Its injectable improved pain, joint function and patient global scores


US biotech Samumed has some clinical data to back up its staggering $12bn valuation, coming from a mid-stage trial of its lead candidate for osteoarthritis (OA).

The San Diego company presented data at this week’s American College of Rheumatology (ACR) meeting showing that a single injection of SM04690 into the joints of people with OA of the knee improved pain, joint function and patient global scores.

Samumed came out of stealth mode two years ago with a portfolio of small-molecule drugs aimed at diseases associated with ageing, and has already picked up $650m in funding, most recently a whopping $438m from an equity release in August.

SM04690 is the lead programme in a diverse pipeline largely made up of drugs that target the Wnt pathway, a signalling mechanism that seems to regulate adult stem cells in the body. The company thinks that by modulating Wnt activity in selected tissues it can switch on natural repair mechanisms that tackle the root cause of disease, rather than just symptoms.

In the case of SM04690, a Wnt inhibitor, the drug is intended to help regenerate cartilage, slow down cartilage breakdown, and reduce inflammation in the joint.

The 24-week phase 2b trial in almost 700 patients was presented as a poster at the ACR meeting, and shows that SM04690 improved pain and joint function compared to placebo across a range of doses, and appeared to be safe and well-tolerated. Patient-reported outcomes data also favoured the active drug, and Samumed is now planning to talk to the FDA about a phase 3 programme for the drug it hopes will start early next year.

• _RECORDED DATA_

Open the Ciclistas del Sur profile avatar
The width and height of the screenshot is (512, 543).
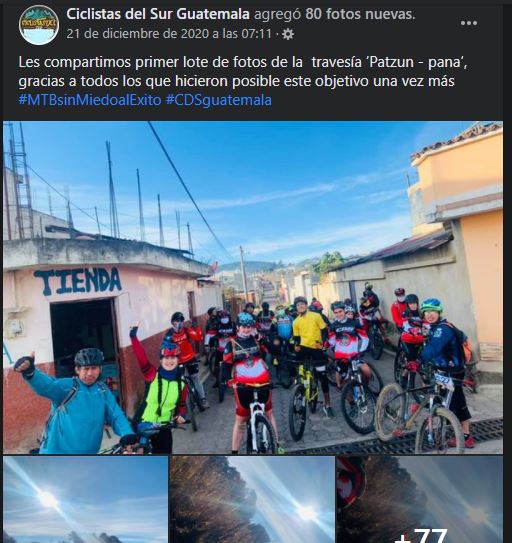click(39, 25)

• _TASK STATEMENT_
Using the Samumed article, answer each question below.
(a) In which city is Samumed based?
(b) How much did Samumed raise from its equity release in August?
(c) How many weeks did the phase 2b trial of SM04690 last?
The data bear no relation to the text on Samumed's osteoarthritis trial.

• _EXPECTED ANSWER_
(a) San Diego
(b) $438m
(c) 24 weeks